## BEGIN Extracted text

Is White Writing Black, Right Writing or Wrong Writing?

Ruth Hartley Storytelling, Politics, Race, Southern Africa, The Tin Heart Gold Mine8 Comments

To the left of the painting are several African workers in a garden in the hot sun. To the right in the shade is a white woman with a young girl laening on her shoulder

Detail of African Garden, an oil painting by Ruth Hartley 1980

Writing black and white people, men and women, good and bad.

This is a rewrite of post on Marginal Scribbling that contains some complicated ideas that need thrashing out with other writers and readers. I intended to repost this anyway but it seemed more relevant after the launch of my novel The Tin Heart Gold Mine because I was asked by Nick Inman how I, as a white writer, wrote Black or African characters. My original post, written in response to a Thought Leader article in the South African Mail and Guardian, raised some of the issues around that question but the answers aren’t straightforward. It’s true to say that I hesitated at first about writing about black characters out of personal and political sensitivities and experiences. I then decided that even if the plot was about skin colour or racism, I was writing about people first and what they think and feel, so I simply went ahead.

Is White Writing wrong?

The South African writers who inspired me to write questioned racism and white superiority, Alan Paton, Doris Lessing, Nadine Gordimer, André Brink and J M Coetzee, opened doors onto new perceptions and empathies. They continue to illuminate the road to change. They were writers, not white writers.

The world, however, has changed enormously since the end of apartheid. Identity politics concern us and I too have to ask myself who I am and who I am writing about. Writers who write about people different from themselves are questioned as to their motivation and authority. That may be as it should be. We want to hear an authentic voice. Do we also want to prescribe limits to a writer’s imaginative and creative abilities?

## END Extracted text
## BEGIN Dataset section

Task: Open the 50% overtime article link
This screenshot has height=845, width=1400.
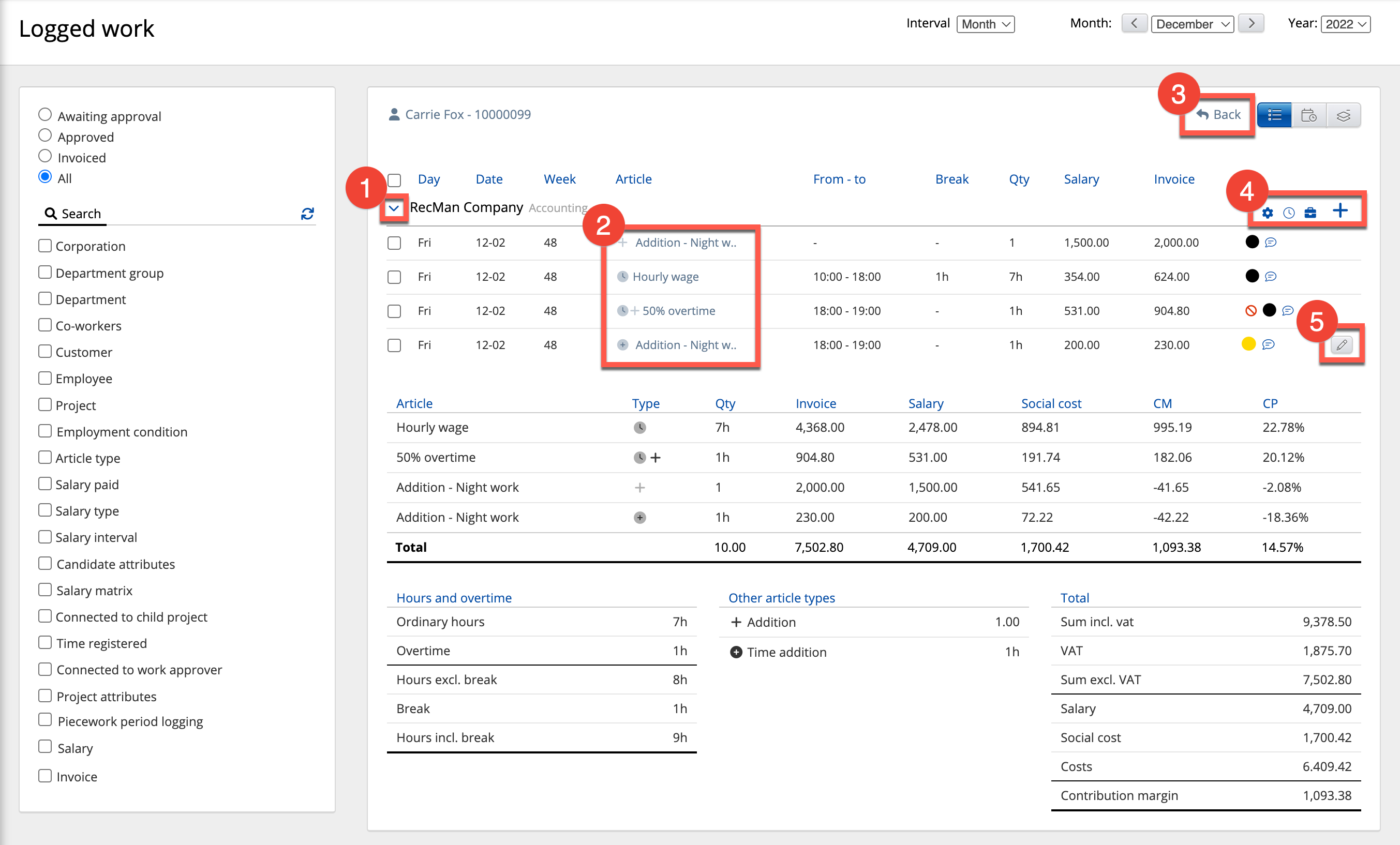Action: [x=678, y=311]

## END Dataset section

**Stated problem 1**.
Please list the South African writers named in the essay on white writers and Black characters as having inspired the author.
**Stated problem 2**.
Continue the essay on white writers and Black characters from where it stops.

**Expected answer 1**.
Alan Paton, Doris Lessing, Nadine Gordimer, André Brink, J M Coetzee

**Expected answer 2**.
Somerset Maugham says

Well, by an ironic coincidence, my latest book club read is  The Razor’s Edge by Somerset Maugham. Maugham, the novelist, is a character in his own book but says he can’t write American characters because they are foreign to him and therefore known only from observation. “You can only know them if you have lived them . . . if you are them.”1  In his view, even Henry James failed to create an Englishman after living in England 40 years. I have also heard arguments that a man can’t create a realistic woman and vice versa but in today’s world is it possible to leave out one gender completely or write a book in which there are not people of different skin colours?

Intuitive leaps

If writers don’t make their intuitive leaps into other states of being and other worlds then we’ll never understand each other. There will be no future Charles Dickens, no future William Shakespeare, absolutely no future science fiction or fantasy and a future Ursula le Guin will not be able to imagine a world where there is no racism or sexism. Autobiography might be the only acceptable literature or perhaps there would be a cultural apartheid where writers and books only served their own communities.

Legislation

Western culture and society have legislated for racial and sexual equality but not yet achieved it. There is a vociferous debate about how privilege is maintained and what part literature plays. To avoid offending anyone the safest position to adopt would be not to write and not to speak but to hide one’s thoughts. The result of that stance would be not to learn, not to adapt, not to develop ideas and not to hope to change the world. Writers must write, thinkers think and speakers speak out for their beliefs.

African books

Good books have been written about Africa by writers who were not African. John Le Carré wrote two books set in Africa, The Constant Gardener and The Mission Song. Barbara Kingsolver wrote The Poisonwood Bible. Should a literary version of the Bechdel Test for movies be applied to these books? For example the number of black protagonists who are not servants, the ratio of main black characters to main white characters, even the blackness and cultural authenticity of the characters. Would black writers have to have the same questions asked of their books? The Bechdel Test fails movies where female characters are objectified or reduced to stereotypes. Literature is rated by fully drawn characters, good plots and good writing.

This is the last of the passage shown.